"How can a river flow north?" the real estate lady asked me. "I mean, it's impossible." The offending river, within whose watershed I proposed to buy a house, is the Wallkill. It rises in Northern New Jersey – near Sparta – and passes by Middletown, NY, and through Montgomery, Walden, the eponymous town of Wallkill, New Paltz, Rosendale, and finally (with a complication) drains into the Hudson River at Kingston, NY – approximately 100 miles north of its source.
In defense of the American public school system, I add that my realtor was born and educated in Europe.
A colleague of mine (I work at a university) said at least semi-seriously that, except for the Nile, the Wallkill is the only river in the world that flows north.
Now where have I heard that before? I used to live in DeKalb, Illinois. It was common wisdom in those parts (indeed, if memory serves, even stated in the student newspaper), that – except for the Nile – the Kishwaukee River is the only river in the world that flows north.
You've all heard of that, of course: the famous, north-flowing Kishwaukee? The only problem is that only the South Branch (sort of) flows north. The main course, if anything, heads south.
I grew up in Eugene, OR, at the headwaters of the Willamette, which really does flow north. But I don't recall any of my high school chums telling me about the Willamette and the Nile. Maybe they knew me too well. Or perhaps that's because so many other rivers in Oregon flow north: the Deschutes, the John Day, and the Hood. Even the Oregon portion of the Snake flows north.
I do understand that in Cairo the word on the street is that, except for the Willamette, the Nile is the only river in the world that flows north. Odd, since in Sudan for about 200 miles, the Nile River actually flows south.
So what accounts for this urban legend that (fill in the blank) river and the Nile are the only two rivers that flow north? I can think of three reasons.
First, had I pressed her, the reason that my Realtor likely would have given: Rivers flow down, south is down on the map, and therefore rivers must flow south. OK, so that one is silly. My European Realtor should consider the Rhine, Elbe, Neisse, Vistula, and (arguably) the Seine or the Havel.
My colleague, on the other hand, is smarter. He asked for an example of another north-flowing river, and I (pulling his chain) mentioned the St. Lawrence.
"But that doesn't really flow north."
And it is true, it flows only northerly. But that begs the question: how true to the compass does a river actually have to flow before it counts with the Nile? Clearly, if you define "north" narrowly enough, then very few rivers flow north – not even the Nile.
I gave him better examples: The Mackenzie, Churchill, Red (ND), Fox (WI), San Joaquin, Bitterroot, Yellowstone, Madison, Jefferson, Lualaba.

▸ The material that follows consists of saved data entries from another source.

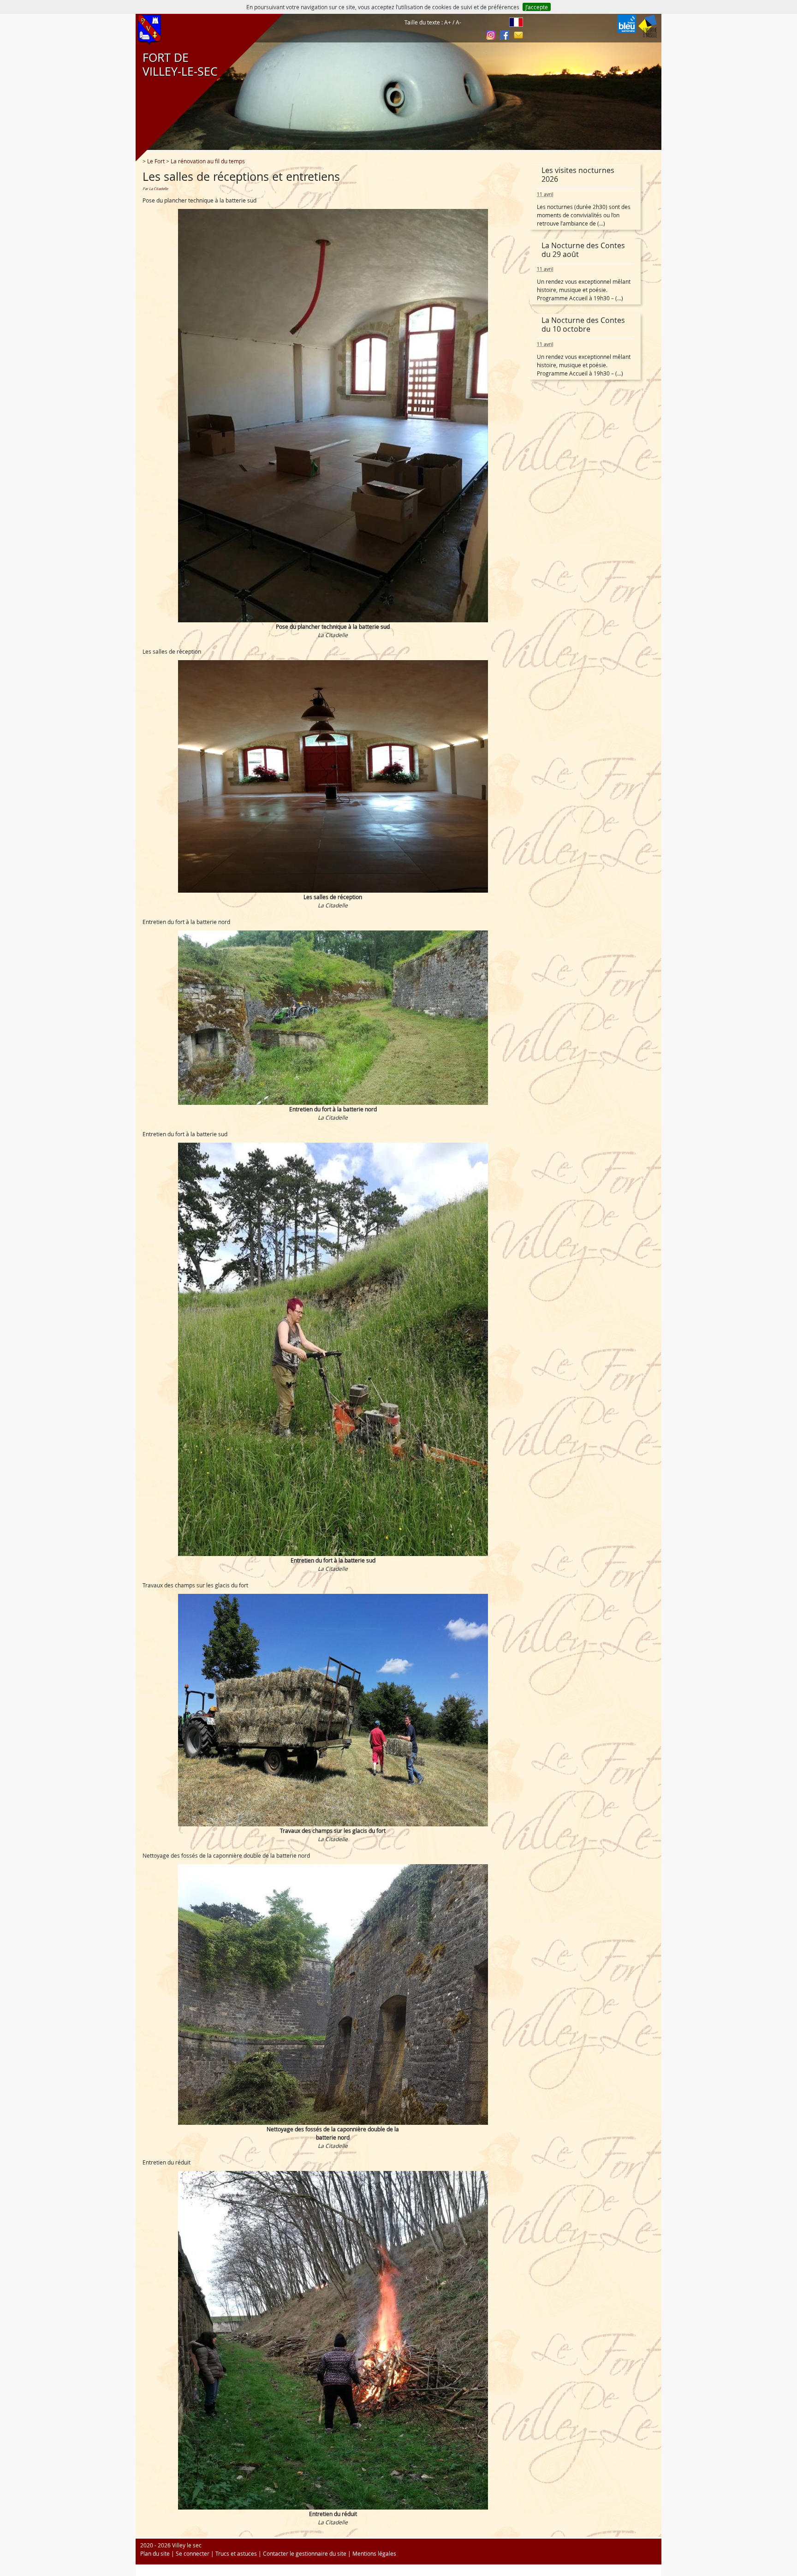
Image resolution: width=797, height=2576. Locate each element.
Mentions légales (374, 2553)
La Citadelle (158, 188)
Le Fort (156, 161)
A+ (447, 22)
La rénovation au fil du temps (208, 161)
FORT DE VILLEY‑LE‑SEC (176, 64)
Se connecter (192, 2553)
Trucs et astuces (236, 2553)
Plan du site (155, 2553)
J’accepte (536, 7)
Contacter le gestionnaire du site (304, 2553)
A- (458, 22)
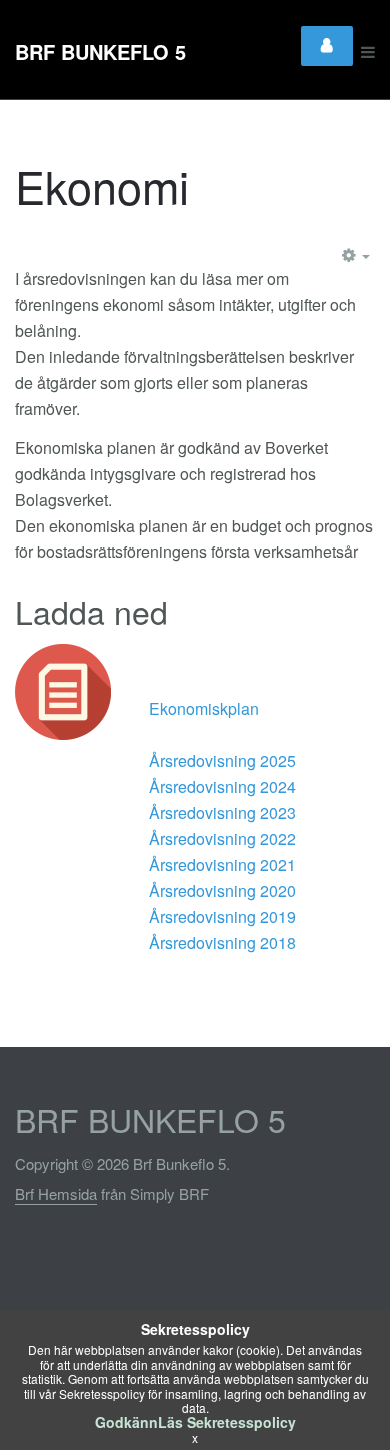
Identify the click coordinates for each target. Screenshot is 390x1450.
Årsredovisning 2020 (222, 890)
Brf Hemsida (56, 1193)
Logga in (327, 46)
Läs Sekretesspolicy (227, 1422)
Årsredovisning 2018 (222, 942)
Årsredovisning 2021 (222, 864)
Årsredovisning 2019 (222, 916)
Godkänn (126, 1422)
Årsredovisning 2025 (222, 760)
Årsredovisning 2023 (222, 812)
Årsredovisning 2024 (222, 786)
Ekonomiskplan (204, 708)
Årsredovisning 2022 (222, 838)
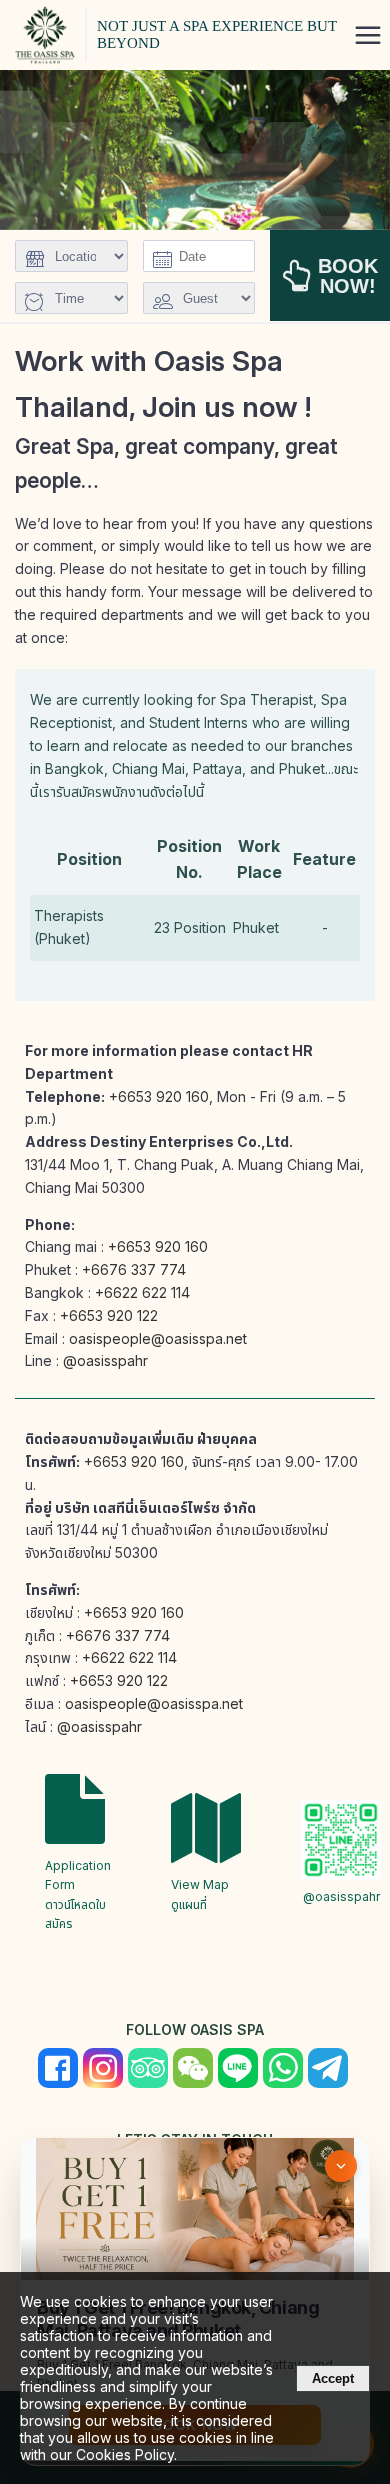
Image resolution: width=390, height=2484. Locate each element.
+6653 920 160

The Lualaba? That, my friend could argue, surely shouldn't be on the list, though it flows nearly due north for almost 1000 miles. After all, it is just a different name for the Congo, upstream from Kisangani Falls. But nobody really knew that: for at least two centuries it was thought that the Lualaba drained into the Nile, surely establishing its northward credential. It was only in 1877 that Henry Morgan Stanley (of "Dr. Livingstone, I presume" fame) took a boat down the Lualaba all the way to its mouth at the Atlantic Ocean.
Lest you think that multi-named rivers exist only in uncharted Africa, think again. Our very own Niagara River flows due north, from Lake Erie to Lake Ontario, and is just an extension of the St. Lawrence.

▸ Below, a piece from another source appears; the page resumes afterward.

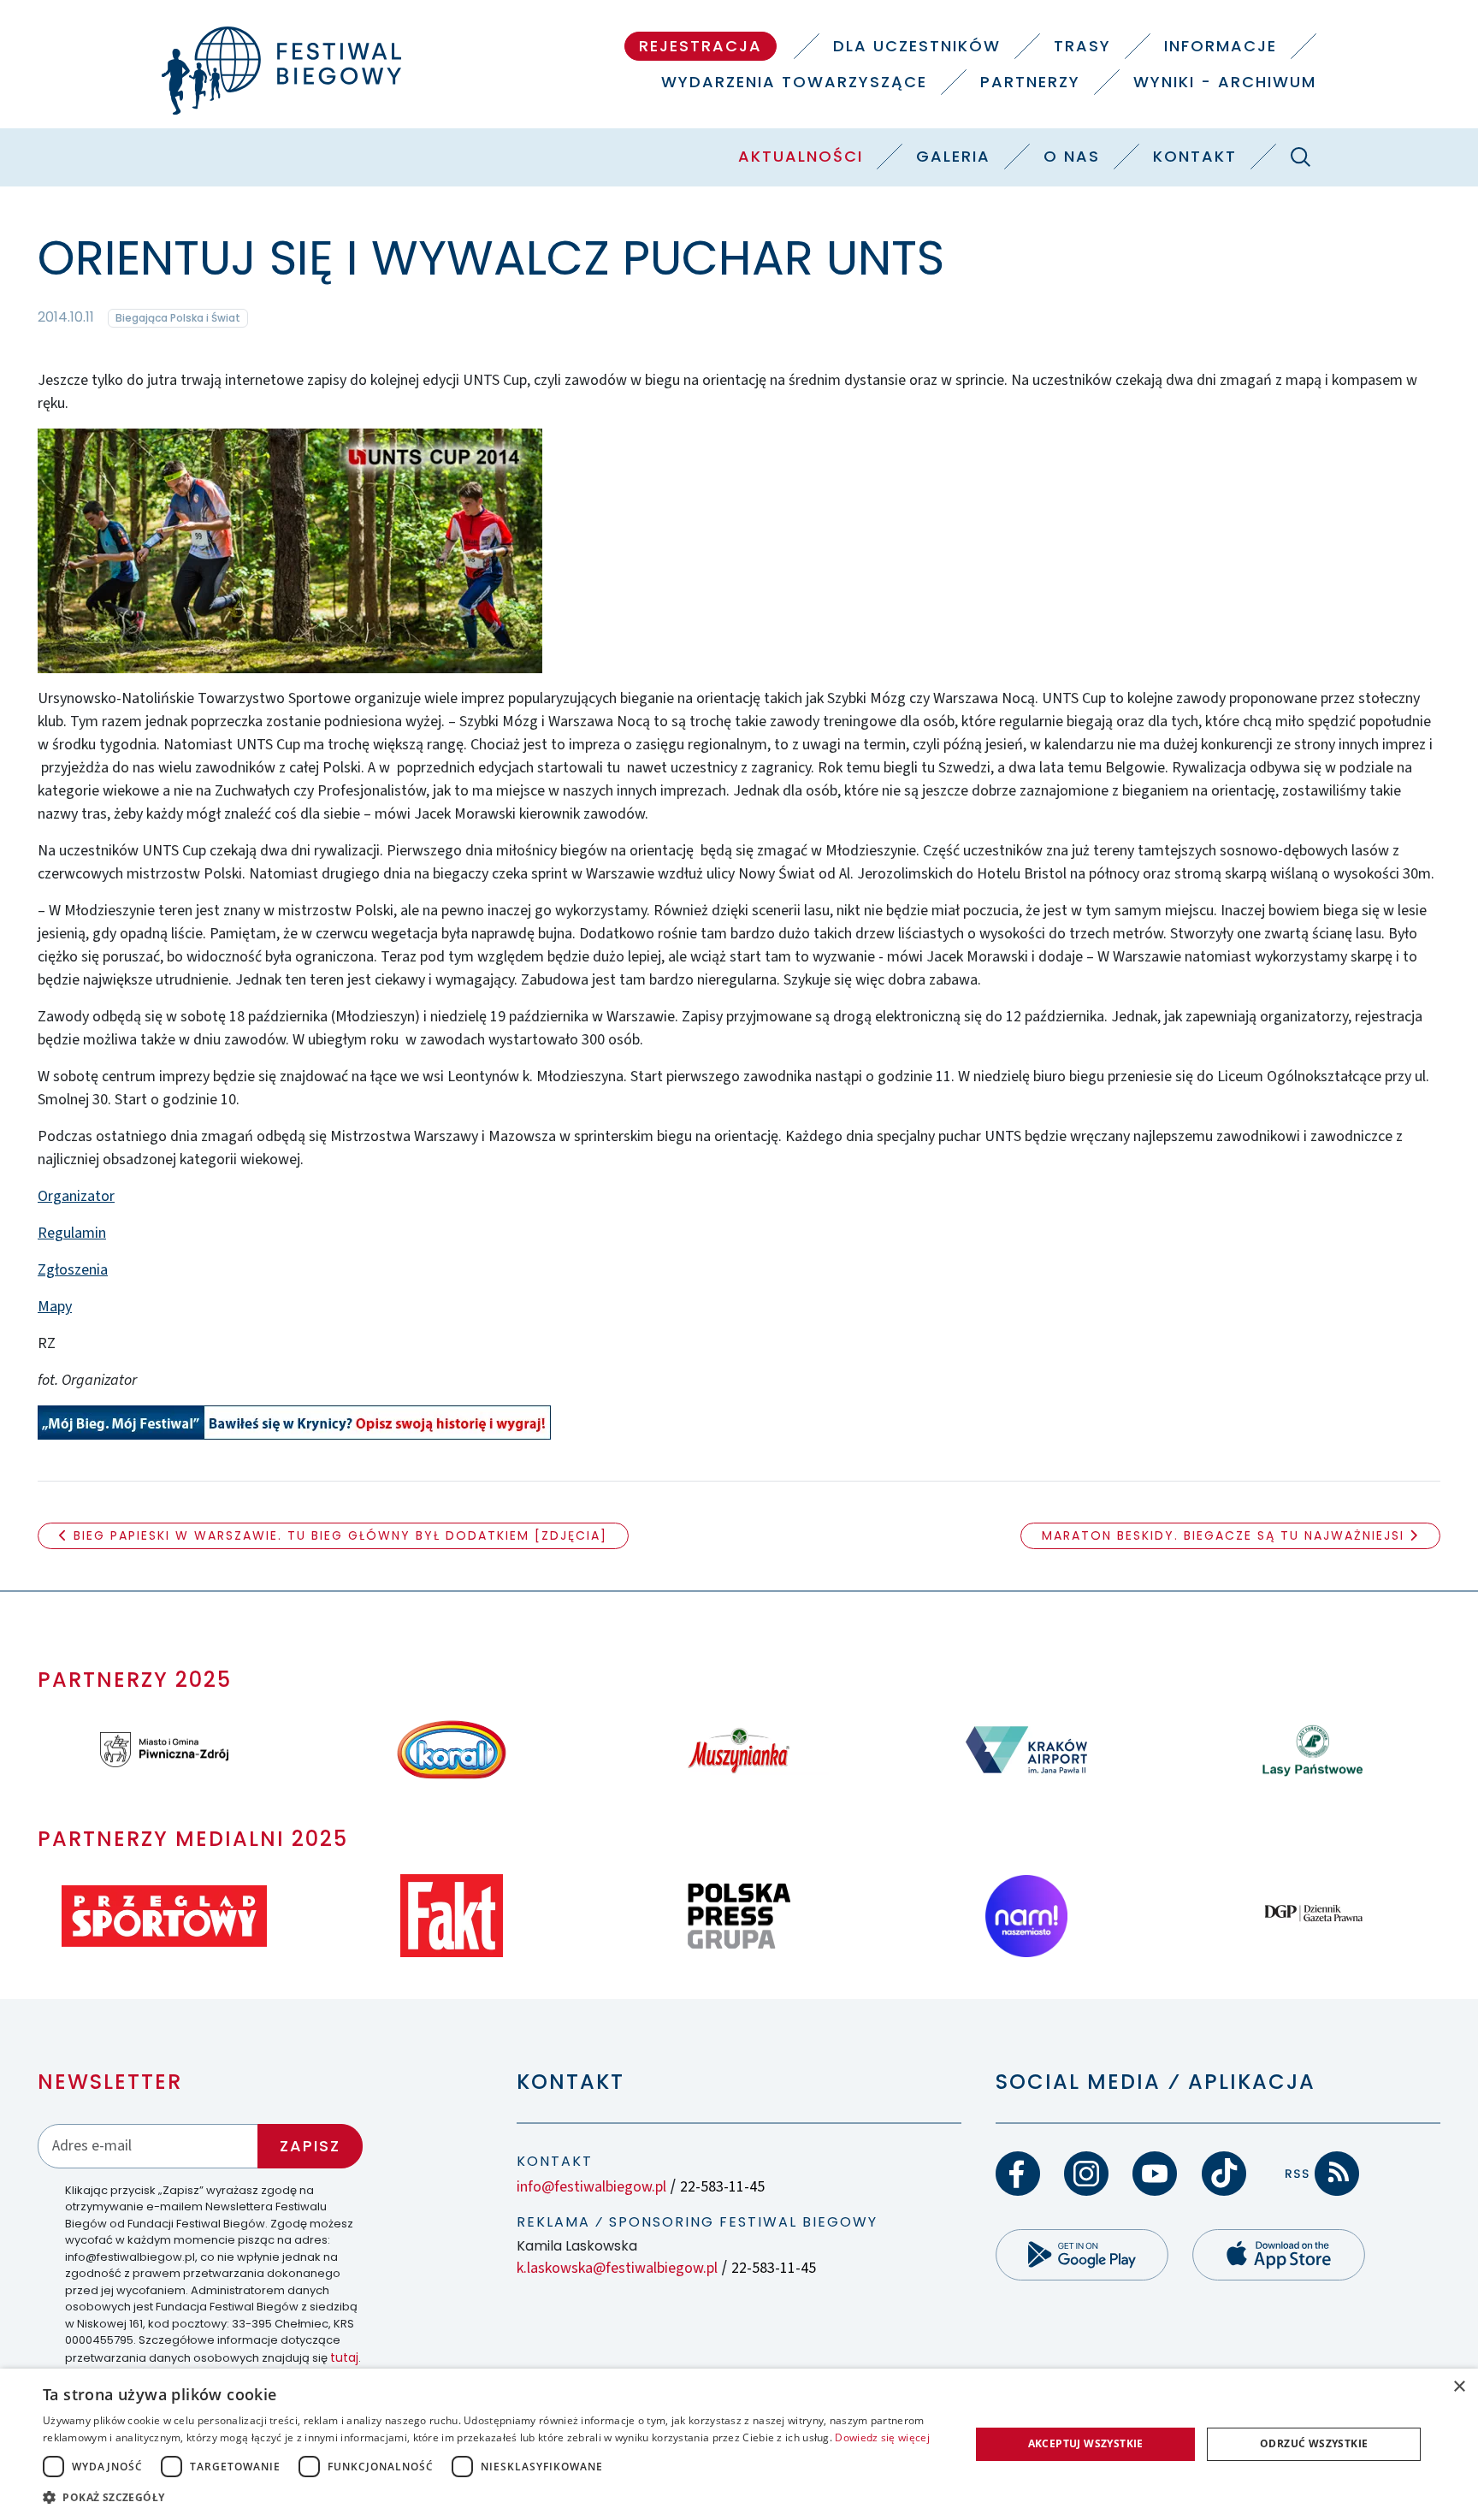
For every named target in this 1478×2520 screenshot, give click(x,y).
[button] (493, 2497)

The Lena, the Ob, and the Don flow north, all of which drain into the Russian arctic.
But that brings us to the third reason for this persistent legend: that it's true. No, I am not wearing a tinfoil hat, but even the most improbable urban legends have a grain of truth. I'll argue this one does, and here is why.
Most of the world's continents are in the northern hemisphere, and conversely, oceans are disproportionately in the southern. Thus, to reach the ocean, rivers must on average flow south.
We are all subject to the Mercator fallacy, and assume that the northern coast is as long as the southern. But it isn't. The northern shores of Russia, Alaska and Canada are much, much shorter than the southern coasts of Asia, Europe and North America. Thus, just by the odds, there have to be many fewer rivers flowing north than flowing south. I do believe this is true.
How could one prove that? I don't know. It would be a lot of work – counting rivers, controlling for south-heading-north-flowing ones, etc., etc. Not worth the candle. So I'll just accept my hypothesis as both reasonable and true.
I'm not willing to give my real estate agent much credit. But my university colleague is not quite as far off the mark as you might have originally thought. North-flowing rivers are, indeed, relatively rare.
The Richelieu, Monongahela, Shenandoah, and the St. Mary's (FL).
I've listed all the ones I can think of. Can you think of more? Creeks, brooks, streams and canals don't count. And neither does the St. Lawrence. But other than that, I'm curious what you'll come up with.
Except for the Nile.
Daniel Jelski is Dean of Science & Engineering State University of New York at New Paltz.